Try it
Output exactly the lines from the line that has "The width and height of the screenshot is (952, 1268)." through the last line of the data below, with no pictures.

#### Exercise input ####

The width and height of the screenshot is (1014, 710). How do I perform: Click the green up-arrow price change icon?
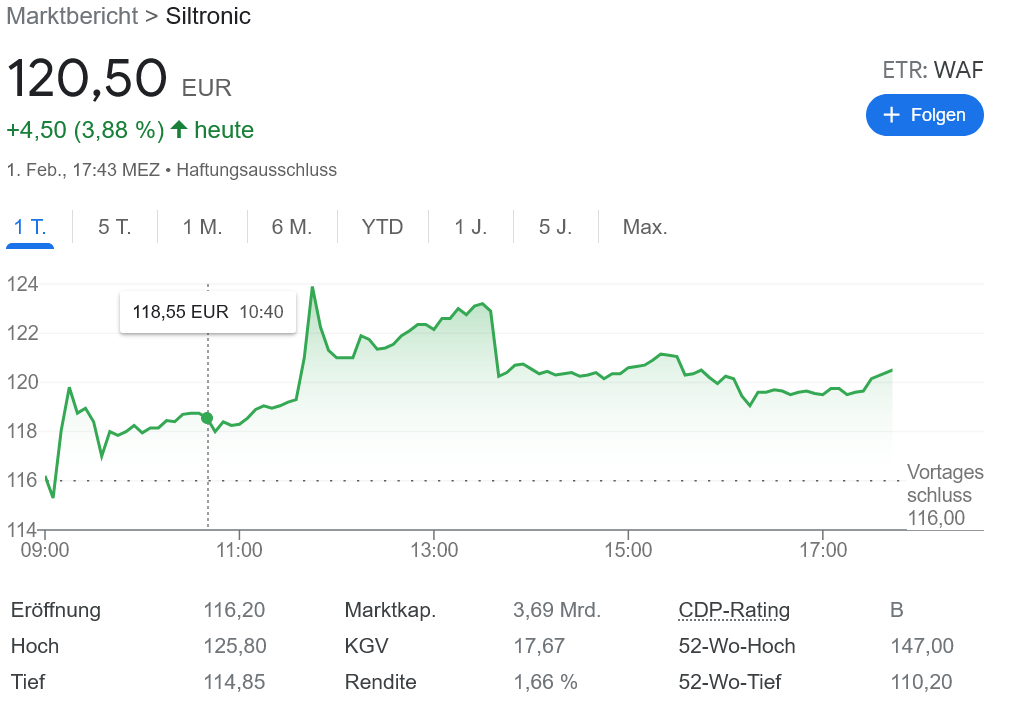[x=179, y=130]
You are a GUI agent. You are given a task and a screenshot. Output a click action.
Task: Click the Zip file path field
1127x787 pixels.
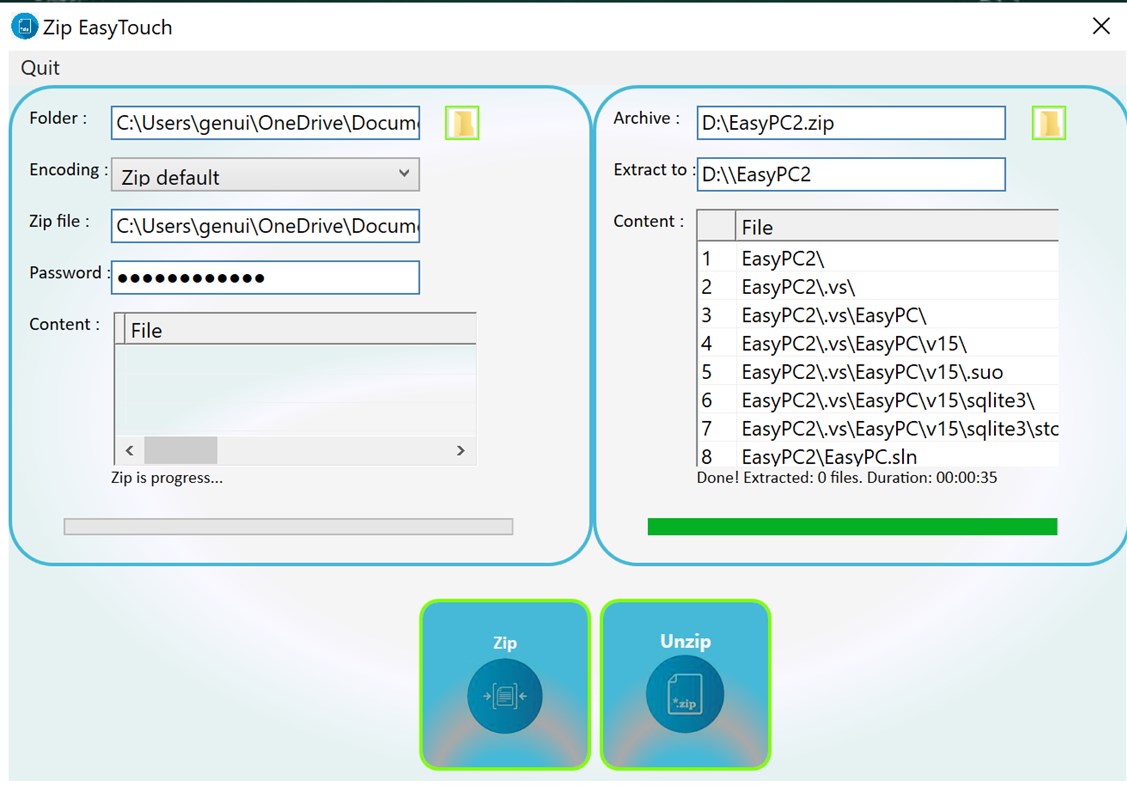click(x=264, y=225)
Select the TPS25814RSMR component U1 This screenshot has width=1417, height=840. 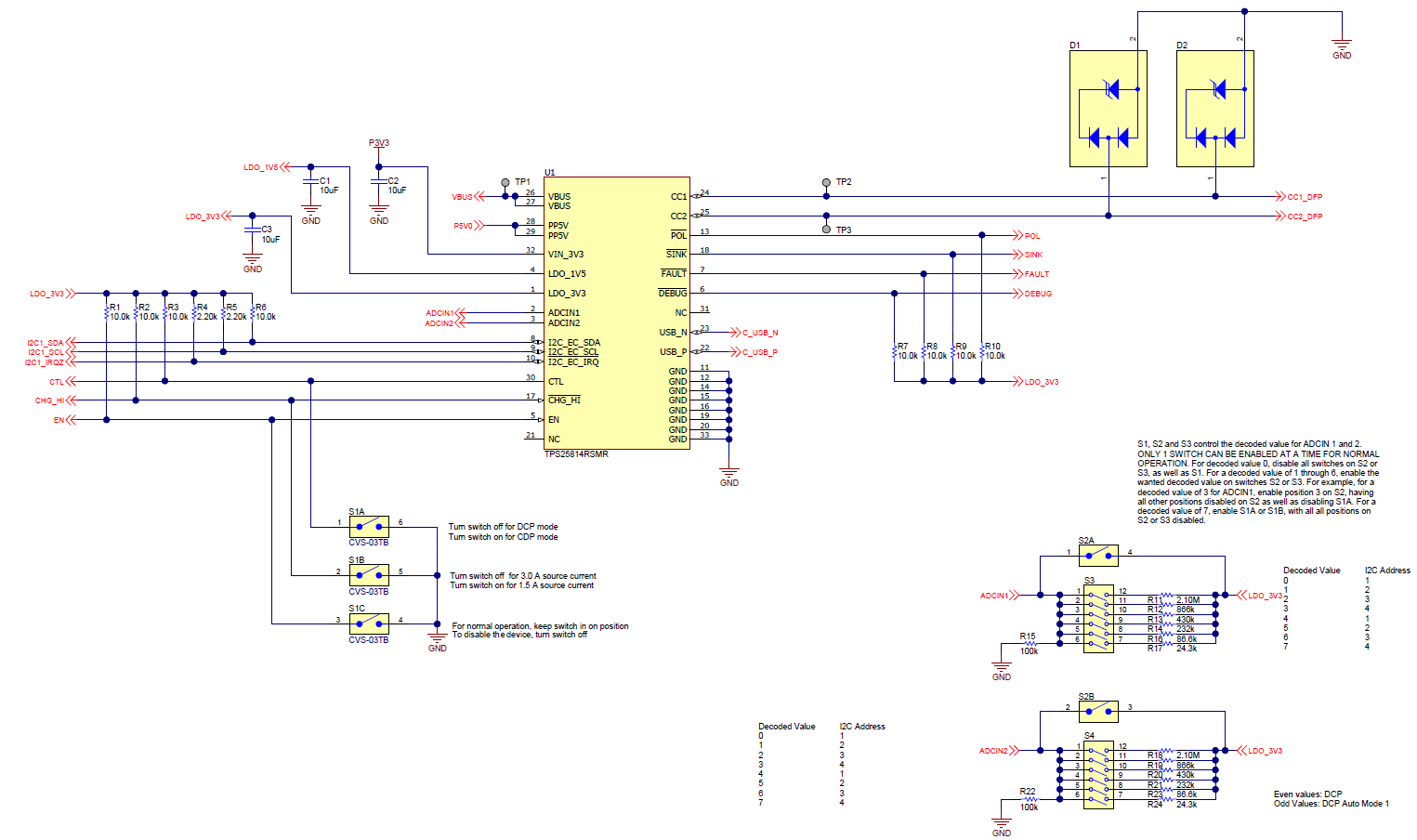[x=616, y=311]
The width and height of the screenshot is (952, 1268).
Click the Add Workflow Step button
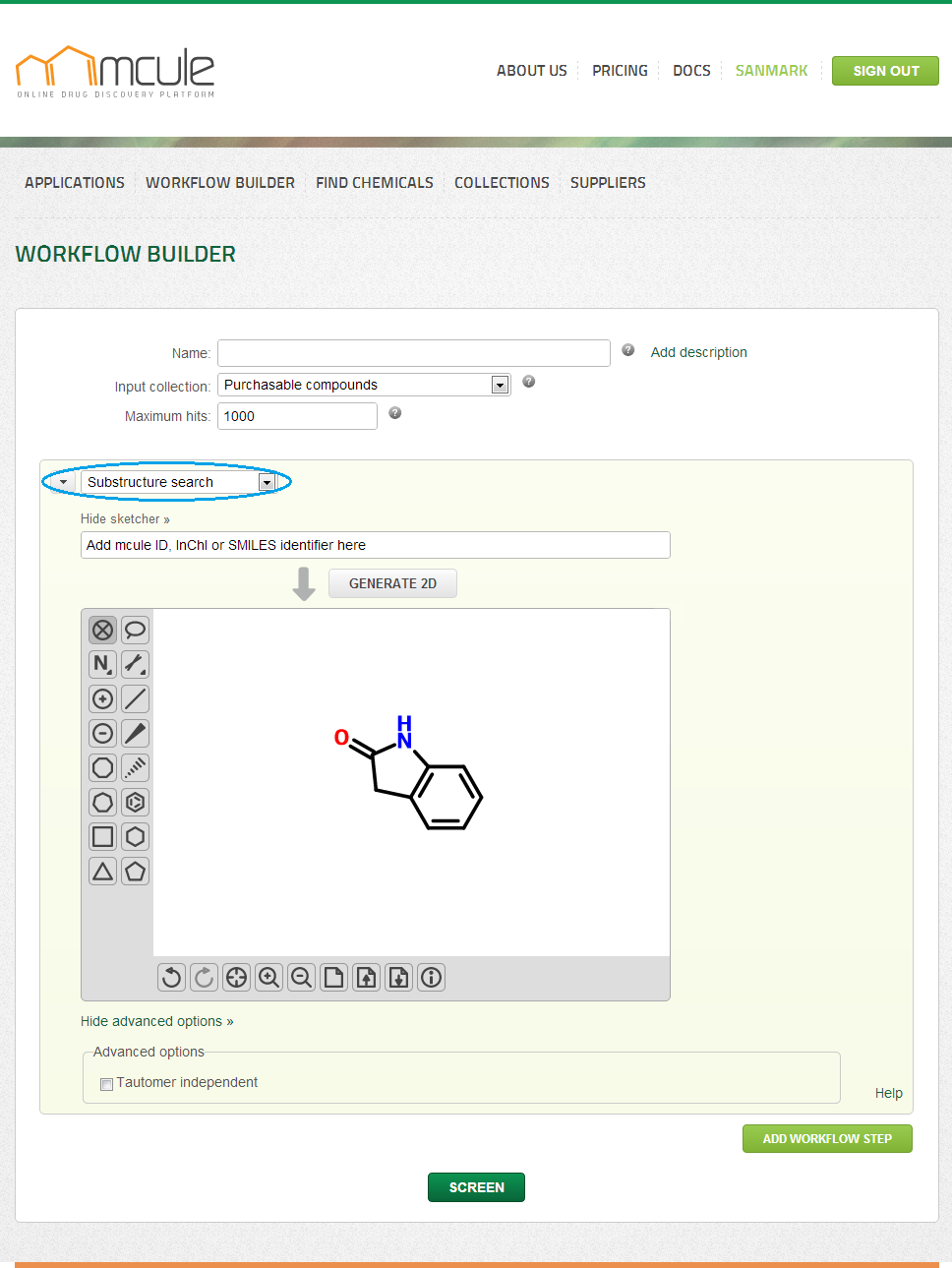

####

Final answer
The width and height of the screenshot is (952, 1268).
Click the Add Workflow Step button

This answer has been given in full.